In the interests of full disclosure, this recipe was originally supposed to be Raspberry and Apple Cupcakes (oh you would have found out eventually). But I didn’t have any apples. And, then when I got the bag of mixed berries out of the freezer I realised I didn’t have any raspberries either. *Insert comedy wah-wah* Not to worry! We’ll pick-up where we left-off last time with some more frankencooking.
This recipe is adapted taken from the Australian Women’s Weekly Complete Book of Cupcakes and Baking
125g butter, softened
1 tsp vanilla extract
3/4 cup caster sugar
1 1/2 cups self-raising flour
1/2 cup milk
150 fresh or frozen raspberries
1 large apple, peeled and chopped finely
150g frozen blackberries
2 tsps icing sugar
Method (makes 12):
1. Preheat oven to 180 oC. Line 12-hole muffin pan with cases.
2. Beat butter, extract, and sugar in a bowl with electric mixer until light and fluffy. Beat in eggs one at a time. Stir in sifted flour and milk, in two batches. Stir in fruit.
3. Divide mixture between cases. Bake about 30 minutes. Stand cakes for 5 minutes, then transfer to wire rack to cool. Dust with sifted icing sugar.
As I mentioned, I’ve replaced the apple and raspberries with frozen blackberries.
I’m also halving the recipe to make a smaller six-muffin batch. A “limited edition collection”, if you will.
The ceremonial disrobing of the butter. (If we can’t have fun with the butter part of this recipe, when can we have fun, eh?)
Our old friend ethanol (aka “vanilla extract”).
An unsuccessful first attempt at blending the butter and the sugar with the electric mixer.
= Mashed potato?! Wha-?
After mixing in the egg. Good old spatula always gets the job done.
Sainsbury’s Basics berry mix. While it was a little disappointing in this recipe, I’m feeling more optimistic this time. I’ve got Basics Pride. It’s just so cheap!
How can you find fault with these?
Picking out the blackberries to have my wicked way with them.
In they go, before they start to thaw and bleed colour into the muffin mix.
Oops, too late! Must have been all that fondling.
It looks like tutti-frutti ice cream.
The blackberries are oozing when I take the cakes out of the oven – that’s what we like to see!

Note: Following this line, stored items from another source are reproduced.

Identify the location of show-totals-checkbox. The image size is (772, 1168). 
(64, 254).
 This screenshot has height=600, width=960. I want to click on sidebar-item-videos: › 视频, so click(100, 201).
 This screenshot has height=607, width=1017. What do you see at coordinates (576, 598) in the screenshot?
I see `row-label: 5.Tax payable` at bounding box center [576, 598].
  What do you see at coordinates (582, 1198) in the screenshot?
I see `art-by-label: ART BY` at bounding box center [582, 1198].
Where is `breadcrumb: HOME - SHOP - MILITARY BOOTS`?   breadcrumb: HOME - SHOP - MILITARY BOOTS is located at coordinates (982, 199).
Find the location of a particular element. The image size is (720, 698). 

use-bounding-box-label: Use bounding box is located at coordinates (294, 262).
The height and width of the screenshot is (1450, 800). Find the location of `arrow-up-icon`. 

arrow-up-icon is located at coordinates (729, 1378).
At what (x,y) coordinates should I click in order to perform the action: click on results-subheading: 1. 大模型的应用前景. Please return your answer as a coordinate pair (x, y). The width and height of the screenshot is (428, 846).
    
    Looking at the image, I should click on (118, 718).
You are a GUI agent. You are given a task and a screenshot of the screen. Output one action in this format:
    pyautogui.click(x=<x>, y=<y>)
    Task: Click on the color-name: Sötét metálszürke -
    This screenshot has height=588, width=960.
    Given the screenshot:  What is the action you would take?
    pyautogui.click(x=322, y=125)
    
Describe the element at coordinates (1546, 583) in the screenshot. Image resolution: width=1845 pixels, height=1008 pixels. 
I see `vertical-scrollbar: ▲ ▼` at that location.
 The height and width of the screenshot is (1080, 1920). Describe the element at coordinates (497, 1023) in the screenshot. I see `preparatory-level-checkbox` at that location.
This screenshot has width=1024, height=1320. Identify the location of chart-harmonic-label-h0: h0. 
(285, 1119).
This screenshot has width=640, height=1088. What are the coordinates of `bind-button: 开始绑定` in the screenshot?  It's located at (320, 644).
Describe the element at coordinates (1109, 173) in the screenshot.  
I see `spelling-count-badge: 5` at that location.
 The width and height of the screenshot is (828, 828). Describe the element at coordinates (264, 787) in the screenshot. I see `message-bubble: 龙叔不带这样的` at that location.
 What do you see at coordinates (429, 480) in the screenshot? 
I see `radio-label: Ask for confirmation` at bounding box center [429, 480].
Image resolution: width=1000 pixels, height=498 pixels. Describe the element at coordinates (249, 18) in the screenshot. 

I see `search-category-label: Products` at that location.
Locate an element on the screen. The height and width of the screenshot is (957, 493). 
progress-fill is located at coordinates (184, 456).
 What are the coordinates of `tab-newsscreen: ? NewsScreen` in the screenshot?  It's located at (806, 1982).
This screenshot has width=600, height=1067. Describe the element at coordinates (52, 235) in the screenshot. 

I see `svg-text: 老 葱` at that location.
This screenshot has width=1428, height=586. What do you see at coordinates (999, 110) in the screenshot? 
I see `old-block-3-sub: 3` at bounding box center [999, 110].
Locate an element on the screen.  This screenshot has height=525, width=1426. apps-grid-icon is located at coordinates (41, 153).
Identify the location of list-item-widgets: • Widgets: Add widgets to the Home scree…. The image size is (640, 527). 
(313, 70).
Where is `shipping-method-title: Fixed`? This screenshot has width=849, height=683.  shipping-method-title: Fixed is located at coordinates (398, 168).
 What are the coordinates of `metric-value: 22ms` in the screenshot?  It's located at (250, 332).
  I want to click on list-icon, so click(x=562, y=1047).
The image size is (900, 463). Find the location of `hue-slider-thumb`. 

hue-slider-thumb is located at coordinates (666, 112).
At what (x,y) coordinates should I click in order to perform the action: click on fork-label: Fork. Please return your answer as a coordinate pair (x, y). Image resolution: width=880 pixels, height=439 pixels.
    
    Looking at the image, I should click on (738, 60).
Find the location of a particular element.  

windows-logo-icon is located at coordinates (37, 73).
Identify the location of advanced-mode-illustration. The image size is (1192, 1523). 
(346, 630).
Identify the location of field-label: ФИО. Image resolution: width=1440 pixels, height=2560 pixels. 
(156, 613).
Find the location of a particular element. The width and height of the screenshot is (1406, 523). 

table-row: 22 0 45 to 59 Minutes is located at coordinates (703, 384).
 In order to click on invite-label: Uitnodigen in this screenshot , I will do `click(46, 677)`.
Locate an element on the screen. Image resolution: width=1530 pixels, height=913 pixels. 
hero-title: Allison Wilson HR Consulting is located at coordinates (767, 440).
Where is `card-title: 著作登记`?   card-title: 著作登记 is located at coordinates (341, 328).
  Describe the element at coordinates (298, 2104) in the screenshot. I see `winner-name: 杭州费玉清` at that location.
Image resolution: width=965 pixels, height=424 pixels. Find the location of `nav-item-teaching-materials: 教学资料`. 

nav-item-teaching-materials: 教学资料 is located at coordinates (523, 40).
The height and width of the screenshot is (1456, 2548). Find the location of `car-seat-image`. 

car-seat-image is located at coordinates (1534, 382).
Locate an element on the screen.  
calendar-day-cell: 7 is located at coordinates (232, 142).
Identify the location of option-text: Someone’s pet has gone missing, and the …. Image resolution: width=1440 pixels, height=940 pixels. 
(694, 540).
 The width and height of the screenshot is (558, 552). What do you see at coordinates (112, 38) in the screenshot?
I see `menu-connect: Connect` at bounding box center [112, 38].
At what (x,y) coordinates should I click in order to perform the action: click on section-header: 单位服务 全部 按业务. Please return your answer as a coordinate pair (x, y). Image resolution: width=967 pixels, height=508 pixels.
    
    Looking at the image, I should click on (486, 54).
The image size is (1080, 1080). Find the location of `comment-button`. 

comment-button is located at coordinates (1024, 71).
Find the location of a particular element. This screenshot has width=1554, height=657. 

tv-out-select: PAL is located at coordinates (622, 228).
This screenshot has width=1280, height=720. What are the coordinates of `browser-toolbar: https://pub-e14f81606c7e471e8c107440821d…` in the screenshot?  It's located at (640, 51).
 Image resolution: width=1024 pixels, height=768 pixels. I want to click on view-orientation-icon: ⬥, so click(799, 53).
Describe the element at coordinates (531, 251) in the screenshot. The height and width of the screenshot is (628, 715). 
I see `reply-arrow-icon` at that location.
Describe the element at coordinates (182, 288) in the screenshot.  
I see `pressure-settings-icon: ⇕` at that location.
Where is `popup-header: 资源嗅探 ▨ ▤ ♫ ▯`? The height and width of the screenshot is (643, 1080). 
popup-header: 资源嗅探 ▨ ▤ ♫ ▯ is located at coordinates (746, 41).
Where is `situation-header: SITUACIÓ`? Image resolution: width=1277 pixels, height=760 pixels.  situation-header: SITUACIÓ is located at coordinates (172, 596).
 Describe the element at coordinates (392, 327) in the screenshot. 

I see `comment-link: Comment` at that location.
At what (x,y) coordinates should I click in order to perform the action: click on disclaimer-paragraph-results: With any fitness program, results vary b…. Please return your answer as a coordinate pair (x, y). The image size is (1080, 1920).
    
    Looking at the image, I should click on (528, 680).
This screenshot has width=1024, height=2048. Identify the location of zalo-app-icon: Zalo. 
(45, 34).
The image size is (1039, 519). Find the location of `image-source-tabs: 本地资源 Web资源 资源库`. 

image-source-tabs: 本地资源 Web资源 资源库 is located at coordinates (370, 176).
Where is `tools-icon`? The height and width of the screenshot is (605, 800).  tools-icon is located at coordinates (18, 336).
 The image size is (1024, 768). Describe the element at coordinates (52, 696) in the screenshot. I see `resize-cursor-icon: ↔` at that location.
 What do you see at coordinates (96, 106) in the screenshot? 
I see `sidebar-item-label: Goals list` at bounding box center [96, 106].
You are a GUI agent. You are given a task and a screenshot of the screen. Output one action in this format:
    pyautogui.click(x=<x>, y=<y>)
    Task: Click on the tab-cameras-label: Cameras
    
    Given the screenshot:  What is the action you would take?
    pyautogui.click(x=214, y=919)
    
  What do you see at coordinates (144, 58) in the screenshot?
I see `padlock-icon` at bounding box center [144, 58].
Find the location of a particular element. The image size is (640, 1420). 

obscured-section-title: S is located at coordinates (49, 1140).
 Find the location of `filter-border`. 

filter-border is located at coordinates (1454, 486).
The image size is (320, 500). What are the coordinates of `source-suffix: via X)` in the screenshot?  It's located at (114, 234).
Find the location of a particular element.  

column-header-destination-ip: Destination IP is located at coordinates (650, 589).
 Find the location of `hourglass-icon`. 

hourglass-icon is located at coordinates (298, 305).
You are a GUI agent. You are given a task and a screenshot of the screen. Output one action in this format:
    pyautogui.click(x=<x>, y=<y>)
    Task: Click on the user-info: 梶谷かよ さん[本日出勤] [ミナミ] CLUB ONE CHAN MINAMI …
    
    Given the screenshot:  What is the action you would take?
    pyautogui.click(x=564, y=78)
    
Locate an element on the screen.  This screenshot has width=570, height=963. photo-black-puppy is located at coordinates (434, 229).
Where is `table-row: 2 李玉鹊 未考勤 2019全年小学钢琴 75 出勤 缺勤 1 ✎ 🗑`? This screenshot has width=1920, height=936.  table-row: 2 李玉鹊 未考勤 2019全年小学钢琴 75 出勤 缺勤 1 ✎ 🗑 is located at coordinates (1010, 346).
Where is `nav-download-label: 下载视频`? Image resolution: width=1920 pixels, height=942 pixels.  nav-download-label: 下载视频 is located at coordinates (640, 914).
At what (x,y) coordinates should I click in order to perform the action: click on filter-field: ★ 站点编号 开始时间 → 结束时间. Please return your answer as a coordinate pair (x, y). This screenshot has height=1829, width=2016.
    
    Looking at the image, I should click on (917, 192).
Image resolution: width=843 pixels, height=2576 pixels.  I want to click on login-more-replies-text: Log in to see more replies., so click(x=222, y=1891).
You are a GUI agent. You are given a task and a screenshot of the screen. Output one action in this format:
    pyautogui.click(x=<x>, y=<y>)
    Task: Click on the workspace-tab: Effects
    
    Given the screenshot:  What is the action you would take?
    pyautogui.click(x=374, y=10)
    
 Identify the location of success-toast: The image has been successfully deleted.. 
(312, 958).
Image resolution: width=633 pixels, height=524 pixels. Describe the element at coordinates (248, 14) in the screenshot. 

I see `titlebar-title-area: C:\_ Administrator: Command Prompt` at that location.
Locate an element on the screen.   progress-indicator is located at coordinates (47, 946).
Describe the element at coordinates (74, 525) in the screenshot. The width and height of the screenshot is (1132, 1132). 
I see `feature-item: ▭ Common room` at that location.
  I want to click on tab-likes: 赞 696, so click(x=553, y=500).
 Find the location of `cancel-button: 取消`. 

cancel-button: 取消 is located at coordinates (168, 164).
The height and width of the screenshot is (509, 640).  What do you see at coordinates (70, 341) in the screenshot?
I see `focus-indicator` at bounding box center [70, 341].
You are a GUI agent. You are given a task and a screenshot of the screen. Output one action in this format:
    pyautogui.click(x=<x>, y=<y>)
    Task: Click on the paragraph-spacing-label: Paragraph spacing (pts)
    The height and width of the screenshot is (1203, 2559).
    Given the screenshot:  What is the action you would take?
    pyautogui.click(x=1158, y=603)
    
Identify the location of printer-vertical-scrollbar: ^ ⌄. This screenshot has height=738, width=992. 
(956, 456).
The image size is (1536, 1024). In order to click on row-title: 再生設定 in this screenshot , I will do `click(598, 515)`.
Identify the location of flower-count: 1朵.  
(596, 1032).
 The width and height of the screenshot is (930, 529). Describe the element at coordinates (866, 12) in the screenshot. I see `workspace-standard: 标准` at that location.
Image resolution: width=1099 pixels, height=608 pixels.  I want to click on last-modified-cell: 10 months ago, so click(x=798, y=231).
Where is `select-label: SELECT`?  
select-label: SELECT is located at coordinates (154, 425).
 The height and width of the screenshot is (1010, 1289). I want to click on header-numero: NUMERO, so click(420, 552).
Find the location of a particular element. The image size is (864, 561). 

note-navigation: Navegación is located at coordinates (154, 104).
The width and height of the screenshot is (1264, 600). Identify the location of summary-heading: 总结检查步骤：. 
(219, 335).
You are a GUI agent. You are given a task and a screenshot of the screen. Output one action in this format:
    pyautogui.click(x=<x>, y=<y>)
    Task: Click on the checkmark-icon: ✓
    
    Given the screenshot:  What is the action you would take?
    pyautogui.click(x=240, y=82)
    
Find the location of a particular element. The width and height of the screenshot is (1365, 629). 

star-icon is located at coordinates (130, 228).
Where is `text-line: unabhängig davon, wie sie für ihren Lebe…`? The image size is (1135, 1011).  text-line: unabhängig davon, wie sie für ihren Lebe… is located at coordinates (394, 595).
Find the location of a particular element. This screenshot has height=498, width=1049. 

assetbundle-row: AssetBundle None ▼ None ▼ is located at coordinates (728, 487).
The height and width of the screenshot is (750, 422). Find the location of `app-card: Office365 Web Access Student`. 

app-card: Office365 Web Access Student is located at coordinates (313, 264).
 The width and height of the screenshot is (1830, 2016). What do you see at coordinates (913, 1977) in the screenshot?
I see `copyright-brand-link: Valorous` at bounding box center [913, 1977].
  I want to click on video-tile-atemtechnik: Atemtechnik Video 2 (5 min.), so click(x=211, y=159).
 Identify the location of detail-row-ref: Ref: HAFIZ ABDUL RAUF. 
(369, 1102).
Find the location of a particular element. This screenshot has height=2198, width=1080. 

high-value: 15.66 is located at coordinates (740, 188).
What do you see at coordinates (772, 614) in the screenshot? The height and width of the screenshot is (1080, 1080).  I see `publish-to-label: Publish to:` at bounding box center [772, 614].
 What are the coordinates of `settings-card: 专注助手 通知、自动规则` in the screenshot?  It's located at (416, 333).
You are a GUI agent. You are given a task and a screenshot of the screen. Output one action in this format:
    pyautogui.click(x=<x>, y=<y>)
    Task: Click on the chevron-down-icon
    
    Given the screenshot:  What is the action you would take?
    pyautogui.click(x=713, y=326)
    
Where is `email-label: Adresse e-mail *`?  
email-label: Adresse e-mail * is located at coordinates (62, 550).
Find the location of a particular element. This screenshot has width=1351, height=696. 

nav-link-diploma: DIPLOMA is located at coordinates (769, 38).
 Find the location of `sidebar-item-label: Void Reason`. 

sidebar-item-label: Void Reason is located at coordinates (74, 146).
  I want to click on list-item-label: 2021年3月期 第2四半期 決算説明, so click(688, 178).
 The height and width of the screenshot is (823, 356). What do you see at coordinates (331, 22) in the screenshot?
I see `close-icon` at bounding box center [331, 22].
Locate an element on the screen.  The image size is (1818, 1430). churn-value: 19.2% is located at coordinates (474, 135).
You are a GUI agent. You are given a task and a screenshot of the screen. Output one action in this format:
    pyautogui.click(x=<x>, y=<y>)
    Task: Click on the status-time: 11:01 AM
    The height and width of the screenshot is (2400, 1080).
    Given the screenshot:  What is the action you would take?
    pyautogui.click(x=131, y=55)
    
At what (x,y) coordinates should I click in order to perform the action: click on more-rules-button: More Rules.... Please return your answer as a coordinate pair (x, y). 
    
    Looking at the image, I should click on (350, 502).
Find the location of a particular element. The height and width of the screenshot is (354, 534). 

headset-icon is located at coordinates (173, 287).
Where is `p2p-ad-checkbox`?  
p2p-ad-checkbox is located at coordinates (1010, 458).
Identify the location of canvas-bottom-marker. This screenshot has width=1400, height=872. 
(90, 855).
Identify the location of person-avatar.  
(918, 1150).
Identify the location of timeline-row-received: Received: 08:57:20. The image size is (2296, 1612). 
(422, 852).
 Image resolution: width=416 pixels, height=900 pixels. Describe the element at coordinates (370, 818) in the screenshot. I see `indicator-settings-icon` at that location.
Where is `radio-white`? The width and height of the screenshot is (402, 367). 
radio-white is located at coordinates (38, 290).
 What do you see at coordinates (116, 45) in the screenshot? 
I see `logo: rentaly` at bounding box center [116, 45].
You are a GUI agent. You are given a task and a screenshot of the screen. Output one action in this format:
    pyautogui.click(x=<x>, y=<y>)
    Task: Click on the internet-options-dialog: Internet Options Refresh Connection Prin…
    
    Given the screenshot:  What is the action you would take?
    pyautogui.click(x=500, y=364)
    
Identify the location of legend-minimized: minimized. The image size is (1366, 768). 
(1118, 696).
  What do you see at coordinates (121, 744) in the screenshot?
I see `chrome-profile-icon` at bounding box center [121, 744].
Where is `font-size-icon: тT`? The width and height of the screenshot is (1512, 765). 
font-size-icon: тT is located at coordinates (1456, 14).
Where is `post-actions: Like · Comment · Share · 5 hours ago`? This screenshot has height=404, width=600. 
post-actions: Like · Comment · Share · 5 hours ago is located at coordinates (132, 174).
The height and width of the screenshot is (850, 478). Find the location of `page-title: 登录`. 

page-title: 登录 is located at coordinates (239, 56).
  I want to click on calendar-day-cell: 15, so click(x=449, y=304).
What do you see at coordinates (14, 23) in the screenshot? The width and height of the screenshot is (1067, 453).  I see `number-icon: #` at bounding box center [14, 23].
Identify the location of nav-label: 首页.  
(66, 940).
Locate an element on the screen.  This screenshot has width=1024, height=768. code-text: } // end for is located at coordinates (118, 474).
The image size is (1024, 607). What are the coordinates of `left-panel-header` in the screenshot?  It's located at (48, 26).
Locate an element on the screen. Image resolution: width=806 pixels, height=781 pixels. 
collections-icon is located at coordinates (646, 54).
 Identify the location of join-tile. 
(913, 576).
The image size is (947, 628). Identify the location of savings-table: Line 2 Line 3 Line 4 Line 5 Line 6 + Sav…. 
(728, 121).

After a blitzkrieg of powdered sugar. They look pretty similar to the recipe picture.
Delicious. The berries have retained most of their shape, so have a satisfyingly gooey bite to them. Plus, the syrupy fruit-juices keep the cake moist.
The con of this recipe is that it’s for raspberry and apple muffins, when really it should be for blackberry muffins – because these are much better (probably).
Also, why do my cakes keep rising to domed peaks when the ones in the picture are flat on top? I measure and sift according exactly to the recipe, so what’s that about?
It couldn’t be simpler and the fruit is a nice way to add sweetness. You could probably eat these for breakfast and nobody could even say anything or give you a disapproving look.